Study: North America to Hold Greatest Growth Opportunities in 2013
For the U.S. oil and gas industry, 2013 will be a glory year despite pressures from increasing regulation and a mounting shortage in skilled professionals, according to research findings released by GL Noble Denton.
Seismic Shifts: The outlook for the oil and gas industry in 2013, is an annual litmus test for industry sentiment in the year ahead. The research has been produced with input from a survey of more than 400 senior oil and gas professionals and in-depth interviews with 20 industry executives.
Americas headline findings for 2013:
- North America will hold the greatest growth opportunities in 2013, with the U.S. seen as the industry's number one investment destination
- 60% respondents expect overall capital expenditure to rise in North America
- Six in ten (58%) of those polled in the U.S. expect to increase spending on compliance in 2013
- Latin America emerges as the second greatest region for growth, up from fifth place in 2011
The North American oil and gas industry looks set to achieve record performances this year, following the continued growth of unconventional gas and its biggest-ever increase in oil production in 2012. Forty-two percent of industry professionals questioned for GL Noble Denton's research singled out North America as the region with the greatest growth opportunities, signalling predictions for an ongoing upsurge in the region's pace of development. This is clearly reflected in the fact that nearly two thirds, or 60 percent, of oil and gas professionals in North America expect U.S. capital expenditure to rise.

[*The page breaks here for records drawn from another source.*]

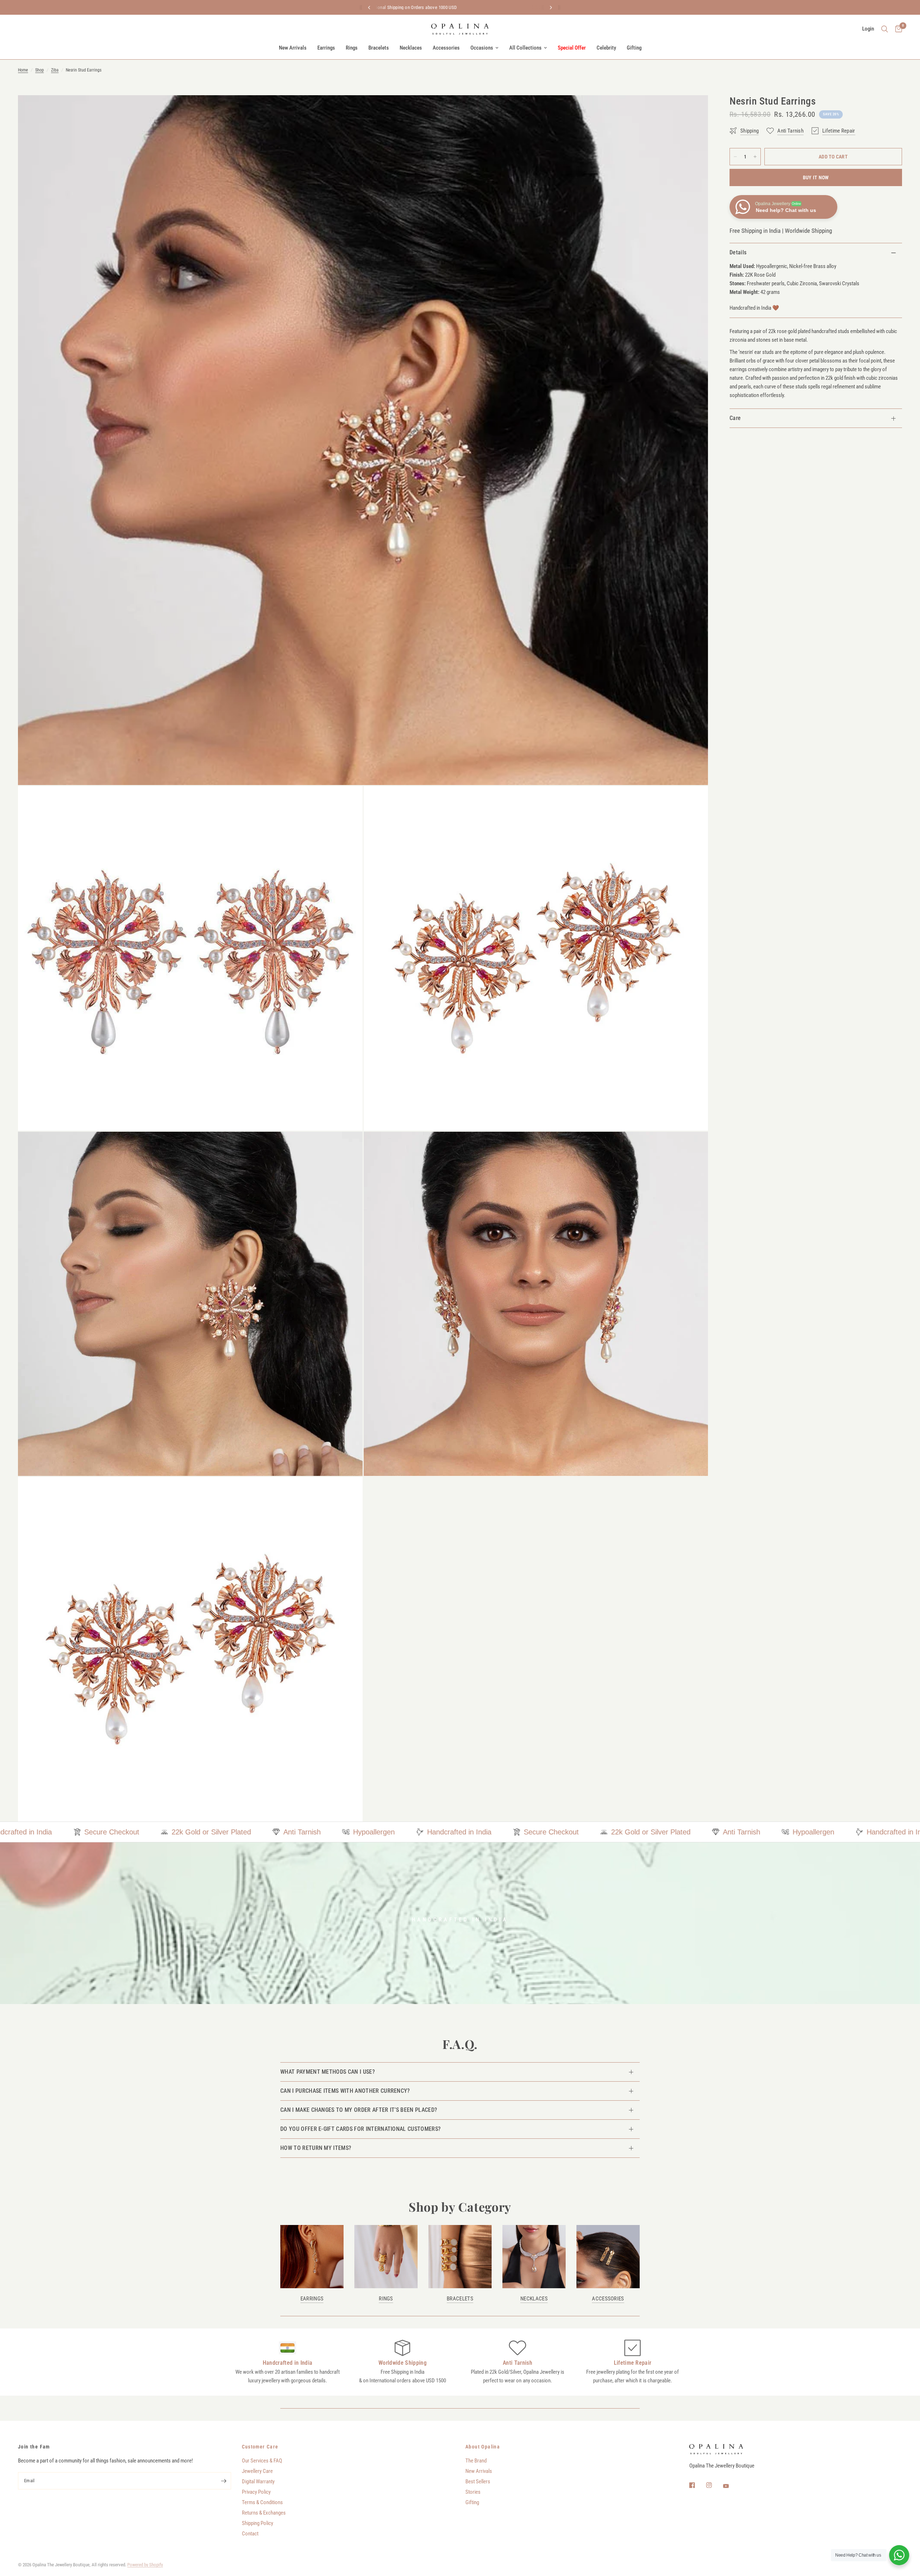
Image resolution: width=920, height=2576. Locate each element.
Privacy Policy (256, 2492)
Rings (352, 48)
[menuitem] (292, 48)
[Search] (885, 29)
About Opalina (482, 2446)
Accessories (446, 48)
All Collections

According to the findings of the report, the Americas as a whole have already overtaken Asia as the oil and gas industry's preferred investment destination. The International Energy Agency (IEA) reckons the U.S. will be in a position to rid itself of its dependence on foreign oil within a decade. Latin America is also expected to develop significant growth potential, with Brazil leapfrogging countries in the Asia Pacific region to become the second most favorable country for investment in 2013. Asian countries have been pushed out of the top six preferred oil and gas investment destinations this year, suggesting that a shift in geographic balance has begun to occur.
Arthur Stoddart, GL Noble Denton's Executive Vice President for the Americas, said: "The findings of our research indicate that an east-west divide is emerging in the global oil market. It has been suggested by the IEA that the U.S. will be in a position to rid itself of its dependence on foreign oil and gas within a decade, and we are seeing the early signs of this potential.
"As the U.S. transitions to become a hydrocarbon exporter, and oil and gas activity in Canada and South America continues to thrive, there is potential for the majority of U.S.-bound Middle Eastern supply to be diverted to an increasingly robust and demanding Asian market in the future."
While confidence is high for the Americas' oil and gas industry in 2013, GL Noble Denton's research suggests that it won't all be easy going. In the wake of the Macondo oil spill, industry professionals are expressing increasing concern over the mounting cost of meeting tougher regulatory requirements. Globally, nearly six in ten (57 percent) of those polled contend that they have learned lessons from the Macondo spill and changed their operating practices as a result. In North America 58 percent say they will have to spend more on compliance, almost double the number in Europe (32 percent).
This rise in spending is compounded by fears of an industry-wide deficit of skilled oil and gas professionals. The issue is now seen as the number one barrier to growth, up from the second biggest barrier in 2012 and fifth biggest in 2011. The research has also revealed that gas prices are likely to remain depressed this year. The majority of those surveyed believe that the wholesale cost of the commodity will fluctuate by no more than 10 percent in 2013, sparking concern over the viability of some unconventional gas projects as the year goes on.
Mr. Stoddart said: "Our research shows huge confidence in the U.S. oil and gas industry which is clearly supported by strong growth in the Americas, despite a number of potential barriers. The growing cost of regulatory compliance in North America continues to surge sparking industry concern that regulation is being rushed into place. Indeed, only 10 percent of those surveyed agreed that the new U.S. regulations have been properly thought through.
"The growing concern over a global shortage of skilled professionals has not bypassed the Americas region either. As investment in the American oil and gas industry continues to rise, a question mark looms over the sector's ability to resource new projects at the same speed that new projects could potentially be developed."